# Phil Wood Grease Gun Adapter



## Utilityman (Feb 19, 2011)

I have a finishline grease gun and I am wondering if anyone has used or can verify this adapter works with the finish line grease gun to accept a phil wood grease tube. 
PPGGTA Phil Portable Grease Gun Tube Adaptor

here is what it looks like
Phil Wood Grease Tube to Gun Threaded Adaptor: Phil Wood Parts • Aspire VeloTech - Chris King World's Largest Dealer


----------



## thrasher_s (Oct 5, 2009)

I'd like this question answered as well.


----------



## Utilityman (Feb 19, 2011)

I still would like it answered, i sent an e mail phil about this. Ill let ya know.

Also, I made the plunge and ordered a phil grease gun for 32 bucks shipped. At least it's made in the usa!


----------



## bad mechanic (Jun 21, 2006)

I don't know if that specific adapter will work, but they make generic adapters to go from a narrow nozzle to wide nozzle tube of grease which works just fine with the Phill Wood tubes. I've been using one for years.


----------



## minh (May 23, 2004)

ridefast84 said:


> I still would like it answered, i sent an e mail phil about this. Ill let ya know.
> 
> Also, I made the plunge and ordered a phil grease gun for 32 bucks shipped. At least it's made in the usa!


I know this is an old thread but can you post a pic of your grease gun? it looks like they either changed the design or are outsourcing (not even sure if they even made the guns themselves- could be rebranded). the one I just received looks JUST like a lubrimatic 30-100 except with "Phil" stamped in the handle. pretty sure lubrimatic doesn't make their grease guns in the USA.


----------



## minh (May 23, 2004)

pics

"old" Phil wood gun from their web page, see below for a few more from the googles.








"new" (mine are first two, see "Phil" clearly stamped in one pic. and one from the googles)






















and a lubrimatic 30-100 (from etrailers)... you can ALMOST make out the "made in China" sticker at the bottom!








Grease Guns | plews-edelmann
lubrimatic grease guns.
click the 30-100 (looks like the current "Lil Grease Gun")
click the 30-195 (looks like their "portable grease gun")
needless to say I'm slightly irritated at Phil Wood & Co.


----------



## tomacropod (Jul 23, 2004)

I would be irritated if Phil Wood made a grease gun themselves, which was functionally no different to a mass-produced one, failing to utilise a production process already in place. Santa Cruz supplies their VPP bikes with the lubrimatic gun as well, with their sticker on it.

- Joel


----------



## natzx7 (May 30, 2007)

I've been trying to find one of these:
Phil Wood Grease Tube to Gun Threaded Adaptor: Phil Wood Parts • AVT - Aspire VeloTech - Chris King World's Largest Dealer
I was disappointed when a Phil tube wouldn't fit int my Stinger gun. Anyone know where to find one?
Edit: They are on the Phil Wood online store, but $7 plus $8.50 shipping, guess I'll wait till I need something else, the shipping is what hurts.

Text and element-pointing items

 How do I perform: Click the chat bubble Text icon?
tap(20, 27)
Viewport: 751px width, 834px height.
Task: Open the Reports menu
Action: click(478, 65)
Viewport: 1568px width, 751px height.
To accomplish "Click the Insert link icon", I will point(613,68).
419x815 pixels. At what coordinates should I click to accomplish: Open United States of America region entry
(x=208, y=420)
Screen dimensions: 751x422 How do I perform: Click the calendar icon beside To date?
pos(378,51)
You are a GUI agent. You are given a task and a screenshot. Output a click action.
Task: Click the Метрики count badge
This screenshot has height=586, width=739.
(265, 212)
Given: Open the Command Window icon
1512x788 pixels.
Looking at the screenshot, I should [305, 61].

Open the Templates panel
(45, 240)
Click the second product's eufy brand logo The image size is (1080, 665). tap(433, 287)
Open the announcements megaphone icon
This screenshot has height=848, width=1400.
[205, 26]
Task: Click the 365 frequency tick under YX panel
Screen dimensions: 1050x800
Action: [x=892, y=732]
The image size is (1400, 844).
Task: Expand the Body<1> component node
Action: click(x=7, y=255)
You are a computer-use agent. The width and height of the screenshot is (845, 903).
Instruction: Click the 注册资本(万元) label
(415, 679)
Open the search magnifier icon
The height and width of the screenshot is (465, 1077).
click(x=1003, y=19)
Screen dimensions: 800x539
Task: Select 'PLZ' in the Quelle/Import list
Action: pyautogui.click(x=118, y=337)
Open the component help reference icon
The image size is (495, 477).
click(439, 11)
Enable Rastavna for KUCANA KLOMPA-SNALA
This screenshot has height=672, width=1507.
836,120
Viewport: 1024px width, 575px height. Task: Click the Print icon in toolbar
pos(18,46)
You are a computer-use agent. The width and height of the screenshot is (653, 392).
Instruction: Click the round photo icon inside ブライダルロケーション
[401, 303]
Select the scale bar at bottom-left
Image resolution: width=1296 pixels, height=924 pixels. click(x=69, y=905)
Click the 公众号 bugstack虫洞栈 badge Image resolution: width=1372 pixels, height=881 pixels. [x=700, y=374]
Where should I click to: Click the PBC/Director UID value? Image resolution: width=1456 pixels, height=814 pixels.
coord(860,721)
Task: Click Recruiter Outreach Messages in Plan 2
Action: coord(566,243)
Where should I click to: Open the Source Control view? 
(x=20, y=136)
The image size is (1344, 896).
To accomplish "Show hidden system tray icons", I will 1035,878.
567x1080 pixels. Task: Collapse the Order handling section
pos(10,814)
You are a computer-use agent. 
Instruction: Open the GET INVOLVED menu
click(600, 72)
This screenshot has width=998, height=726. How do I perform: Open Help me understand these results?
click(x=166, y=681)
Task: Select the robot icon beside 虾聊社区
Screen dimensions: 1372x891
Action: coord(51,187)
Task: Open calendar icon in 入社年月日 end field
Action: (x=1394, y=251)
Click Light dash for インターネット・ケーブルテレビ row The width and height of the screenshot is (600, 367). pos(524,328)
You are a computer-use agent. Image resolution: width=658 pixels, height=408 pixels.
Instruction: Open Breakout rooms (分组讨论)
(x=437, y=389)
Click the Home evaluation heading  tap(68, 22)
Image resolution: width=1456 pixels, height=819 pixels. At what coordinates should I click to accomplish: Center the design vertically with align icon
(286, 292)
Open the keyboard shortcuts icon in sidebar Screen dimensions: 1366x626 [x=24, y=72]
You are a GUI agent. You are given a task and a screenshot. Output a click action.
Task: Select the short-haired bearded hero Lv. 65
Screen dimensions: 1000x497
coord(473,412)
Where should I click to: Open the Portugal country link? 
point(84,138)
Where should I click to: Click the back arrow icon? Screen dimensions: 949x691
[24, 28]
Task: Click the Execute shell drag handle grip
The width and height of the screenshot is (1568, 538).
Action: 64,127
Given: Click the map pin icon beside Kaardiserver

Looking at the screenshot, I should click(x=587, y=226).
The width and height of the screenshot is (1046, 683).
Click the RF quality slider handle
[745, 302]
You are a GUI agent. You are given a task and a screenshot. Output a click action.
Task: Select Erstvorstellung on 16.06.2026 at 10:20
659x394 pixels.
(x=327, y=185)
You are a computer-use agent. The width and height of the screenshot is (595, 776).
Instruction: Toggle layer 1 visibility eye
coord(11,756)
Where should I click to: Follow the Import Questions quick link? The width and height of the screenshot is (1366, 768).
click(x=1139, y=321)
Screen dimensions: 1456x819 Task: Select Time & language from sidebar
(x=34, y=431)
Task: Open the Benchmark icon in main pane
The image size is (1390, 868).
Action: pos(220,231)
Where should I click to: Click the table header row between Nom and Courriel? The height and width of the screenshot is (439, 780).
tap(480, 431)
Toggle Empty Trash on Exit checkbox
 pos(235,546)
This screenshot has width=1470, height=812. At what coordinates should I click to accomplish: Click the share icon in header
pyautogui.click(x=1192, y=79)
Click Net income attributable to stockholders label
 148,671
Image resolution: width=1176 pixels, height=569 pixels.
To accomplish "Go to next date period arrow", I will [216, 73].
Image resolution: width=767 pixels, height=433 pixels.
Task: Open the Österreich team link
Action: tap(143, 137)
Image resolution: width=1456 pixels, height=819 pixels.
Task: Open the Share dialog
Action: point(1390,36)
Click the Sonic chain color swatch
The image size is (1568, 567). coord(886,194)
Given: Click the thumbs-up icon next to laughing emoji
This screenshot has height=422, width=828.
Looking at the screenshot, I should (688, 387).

**TASK DIRECTIONS**
Please print the stretch of the grease gun adapter thread from "I don't know" through "one for years.", word for word.

**WORKED ANSWER**
I don't know if that specific adapter will work, but they make generic adapters to go from a narrow nozzle to wide nozzle tube of grease which works just fine with the Phill Wood tubes. I've been using one for years.